Jet aircraft have been flying in airline service since the ill-fated DeHavilland Comet in 1952. Flying was so glamorous that the term “jet set” was coined to described the envied international social group of wealthy people who hop-scotched around the world in what were presumed to be luxurious jet airliners.

Jet travel may no longer be as glamourous, but it’s become vastly more popular. Some 4.6 billion passengers are expected to take wing in 2019, supporting a trillion-dollar travel industry. But not if a growing group of European “flight shamers” and climate change protestors have their way.

Concerned about global climate change, a growing group of Northern European activists have begun to just say no to airline travel. Will such protests gain the momentum achieved by the anti-fossil fuel movement, as over one thousand institutional investors representing $6 trillion in funds have pledged fossil fuel divestment?

The Swedish-born “anti-flying” movement has grown, and its arresting if somber slogans like “flygskam” (“flight shame”) and “tågskryt,” (“train brag”) are being translated into many languages. One flight-boycotting British attorney, who formerly loved to travel, told Reuters, “It’s a tough pill to swallow, but when you look at the issues around climate change, then the sacrifice all of a sudden becomes small.”

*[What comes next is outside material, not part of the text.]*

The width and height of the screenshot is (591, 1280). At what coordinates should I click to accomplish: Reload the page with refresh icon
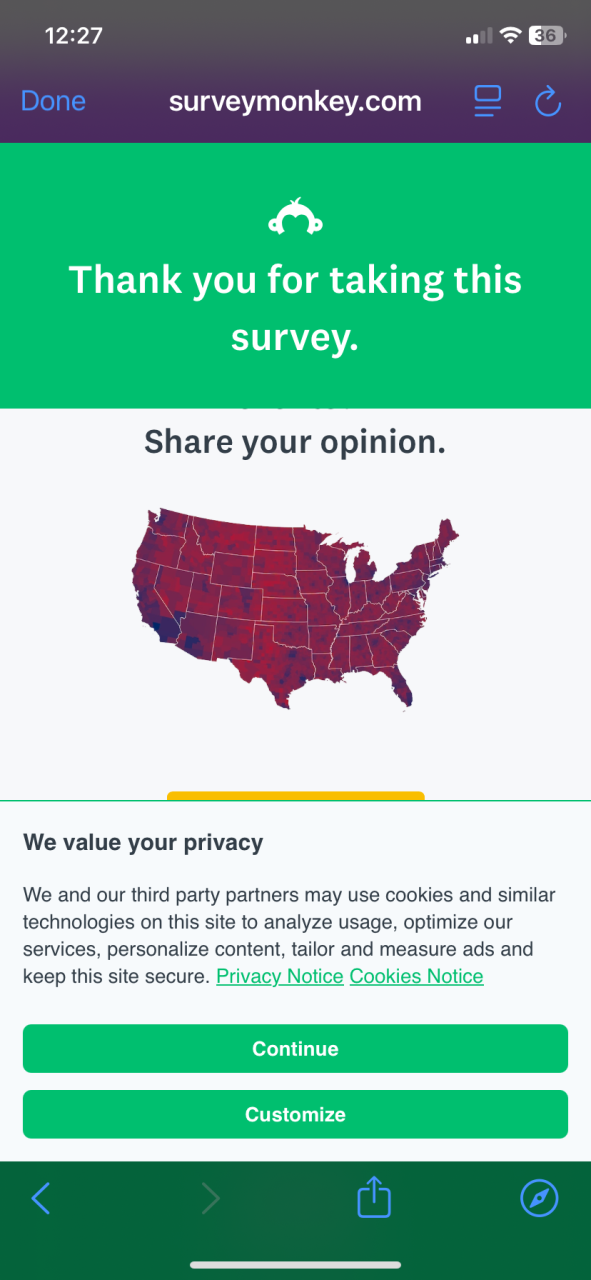coord(548,101)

“We should all fly less, the future of this planet is at stake,” said actress Dame Emma Thompson. But showing just how difficult such change is, her British Airways flight to London to support the Extinction Rebellion climate change protests reportedly generated two tons of carbon dioxide for each First Class passenger, such as Thompson. A British newspaper noted that the Extinction Rebellion group “insisted that the tons of carbon her flight produced for her to be at their protest was an ‘unfortunate cost in our bigger battle to save the planet’.”